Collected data
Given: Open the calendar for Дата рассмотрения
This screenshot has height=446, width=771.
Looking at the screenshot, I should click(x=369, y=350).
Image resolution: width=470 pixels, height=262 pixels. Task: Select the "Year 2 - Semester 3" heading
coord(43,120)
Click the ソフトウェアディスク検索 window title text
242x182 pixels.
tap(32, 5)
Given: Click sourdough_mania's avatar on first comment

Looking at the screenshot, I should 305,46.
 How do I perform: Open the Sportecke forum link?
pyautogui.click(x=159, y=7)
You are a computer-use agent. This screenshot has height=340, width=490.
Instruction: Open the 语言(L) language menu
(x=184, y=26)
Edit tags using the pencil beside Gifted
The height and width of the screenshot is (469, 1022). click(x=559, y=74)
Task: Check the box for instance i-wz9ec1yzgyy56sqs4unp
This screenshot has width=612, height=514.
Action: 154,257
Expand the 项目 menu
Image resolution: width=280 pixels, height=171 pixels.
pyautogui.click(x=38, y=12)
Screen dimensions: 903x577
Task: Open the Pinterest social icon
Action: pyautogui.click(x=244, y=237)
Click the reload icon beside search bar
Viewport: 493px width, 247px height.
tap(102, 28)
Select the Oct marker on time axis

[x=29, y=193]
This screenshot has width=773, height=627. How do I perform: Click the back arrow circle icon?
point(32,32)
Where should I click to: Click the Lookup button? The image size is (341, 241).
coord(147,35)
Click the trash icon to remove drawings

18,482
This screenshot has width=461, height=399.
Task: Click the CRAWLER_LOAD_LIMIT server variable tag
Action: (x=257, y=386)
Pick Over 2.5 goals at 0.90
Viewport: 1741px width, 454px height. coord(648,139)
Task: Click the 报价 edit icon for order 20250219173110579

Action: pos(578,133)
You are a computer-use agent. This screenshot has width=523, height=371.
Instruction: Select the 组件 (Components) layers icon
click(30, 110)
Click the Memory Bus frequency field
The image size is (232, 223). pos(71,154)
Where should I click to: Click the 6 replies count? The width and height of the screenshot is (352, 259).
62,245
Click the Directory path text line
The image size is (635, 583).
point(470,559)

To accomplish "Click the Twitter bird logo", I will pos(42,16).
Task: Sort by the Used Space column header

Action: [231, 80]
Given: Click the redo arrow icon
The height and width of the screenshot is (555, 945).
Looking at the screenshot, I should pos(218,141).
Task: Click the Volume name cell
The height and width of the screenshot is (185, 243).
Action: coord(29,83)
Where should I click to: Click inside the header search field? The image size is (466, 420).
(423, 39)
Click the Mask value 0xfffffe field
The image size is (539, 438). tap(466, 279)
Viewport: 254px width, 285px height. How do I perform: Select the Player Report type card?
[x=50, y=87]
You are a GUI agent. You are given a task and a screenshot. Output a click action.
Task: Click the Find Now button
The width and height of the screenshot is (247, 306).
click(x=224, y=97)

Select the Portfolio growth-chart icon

EXERCISE REQUIREMENTS
The answer should be a single number giving how many lines in the records hold the word "agent".

WORKED SOLUTION
3